Marine Corps Air-Ground Combat Center Twentynine Palms, Calif. --
A stream of legacy F/A-18 Hornets with Marine Fighter Attack Squadron (VMFA) 314, Marine Aircraft Group (MAG) 11, 3rd Marine Aircraft Wing (MAW), tore across the sky. Their deafening roar could be heard by all within sight as the pilots dropped numerous earth-shaking MK-77 fire bombs at static targets as part of a live-fire exercise at Marine Corps Air-Ground Combat Center Twentynine Palms, California, April 10, 2019. This demonstration of power shows off 3rd MAW’s ability to train in order to prepare its squadrons for any future missions.
The day prior, the same Black Knight jets flew a series of strike missions into the Shore Bombardment Area on the southern tip of San Clemente Island armed with an impressive loadout of eight to ten 500-pound high explosive (HE) general purpose bombs; two AIM-120 Advanced Medium-Range Air-to-Air Missiles (AMRAAM); two AIM-9X advanced infrared-tracking, short range multi-mission missiles; and a lightning targeting pod in addition to 500 Semi-Armor-Piercing High-Explosive Incendiary (SAPHEI) rounds.

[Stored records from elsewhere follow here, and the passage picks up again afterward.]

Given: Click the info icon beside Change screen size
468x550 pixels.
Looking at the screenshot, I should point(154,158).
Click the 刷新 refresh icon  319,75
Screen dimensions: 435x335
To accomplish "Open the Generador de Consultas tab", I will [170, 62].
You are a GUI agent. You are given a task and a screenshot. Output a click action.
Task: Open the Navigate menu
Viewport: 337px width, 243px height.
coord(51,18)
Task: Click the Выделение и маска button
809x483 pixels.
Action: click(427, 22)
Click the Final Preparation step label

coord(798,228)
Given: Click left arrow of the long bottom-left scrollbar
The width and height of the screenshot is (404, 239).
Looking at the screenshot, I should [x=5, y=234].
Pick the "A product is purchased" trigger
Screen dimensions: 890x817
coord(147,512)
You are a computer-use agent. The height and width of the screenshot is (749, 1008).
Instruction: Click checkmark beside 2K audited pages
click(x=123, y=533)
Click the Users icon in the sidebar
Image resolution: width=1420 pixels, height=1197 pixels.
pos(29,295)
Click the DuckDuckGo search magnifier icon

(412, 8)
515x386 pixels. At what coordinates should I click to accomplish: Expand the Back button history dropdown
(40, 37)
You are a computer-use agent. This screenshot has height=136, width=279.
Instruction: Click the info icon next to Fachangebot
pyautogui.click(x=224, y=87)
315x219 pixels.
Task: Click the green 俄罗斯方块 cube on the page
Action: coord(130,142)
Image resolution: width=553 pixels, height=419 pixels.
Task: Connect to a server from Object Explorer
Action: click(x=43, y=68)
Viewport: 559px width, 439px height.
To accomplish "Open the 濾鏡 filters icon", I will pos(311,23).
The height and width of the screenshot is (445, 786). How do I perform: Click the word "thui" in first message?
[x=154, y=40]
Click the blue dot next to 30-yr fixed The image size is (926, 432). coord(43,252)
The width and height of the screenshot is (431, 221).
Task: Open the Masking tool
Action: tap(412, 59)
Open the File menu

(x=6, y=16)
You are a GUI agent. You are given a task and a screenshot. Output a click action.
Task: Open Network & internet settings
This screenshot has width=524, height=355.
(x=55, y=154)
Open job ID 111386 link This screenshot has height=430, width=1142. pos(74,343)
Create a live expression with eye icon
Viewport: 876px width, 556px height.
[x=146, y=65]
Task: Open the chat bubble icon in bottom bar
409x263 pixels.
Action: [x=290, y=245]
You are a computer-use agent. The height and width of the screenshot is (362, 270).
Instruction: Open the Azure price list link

Every station designed to carry a weapon carried one, explained Lt. Col. Cedar L. Hinton, the commanding officer of VMFA-314.
“They delivered bombs on the targets they were given in one pass as a show of force. A 2-ship dropped sixteen 500-pound bombs on a single target set, while another 2-ship dropped six fire bombs on two different targets simultaneously,” added Hinton. “We did that for three waves.”
Bombs plummet into the earth and debris fills the sky, as shockwaves flourish outward into the distance, a few rare patches of flora gradually hiss and flatten in the targeted valley. Within the blink of an eye, a Hornet with the “Black Knights” appears and is gone just as fast.
While showcasing the capabilities of fixed-wing aircraft is important, ensuring the Marines train safely is the priority. This type of training is not only invaluable to the squadron, but the exercise is designed to enhance proficiency for tactical air control members as an integral component of the Marine Air-Ground Task Force. In order to achieve this proficiency, Marines must place safety at the forefront at all times.
“The importance of this exercise is to help facilitate the training of junior (Forward Air Controllers) and (Joint Terminal Attack Controllers) and ensure that standards are upheld of safety and conduct,” said Maj. Mike D. Sterman, the air officer with 5th Marine Regiment.
As the night came to a close, the winds continued across the hillside. With a few warming layers underneath their desert uniforms, the Marines continued to communicate through radio and exchanged precise coordinates for the next attack.
“One of my favorite parts of training is always watching coordinated attacks and seeing how Marines manage their symphony of multiple assets that are integrated,” said Sterman.
Due to the structure of the live-fire exercise, the training is effective in preparing the Marines for real scenarios in austere environments. Every single order received, every single note written down and every single drop of sweat contributes to preparing for the next time the Marines face a scenario of this nature.
“Getting the fundamentals down here allows us to adapt to what are some of the more dynamic scenarios with complex environments and multiple aircraft, all from different agencies,” said Sterman.
3rd MAW remains trained, ready, relevant and responsive to emergent requirements across the globe. This requires each and every member of the MAW to be professional warriors who can accomplish a litany of functions and tasks that ensure the aircraft operate safely.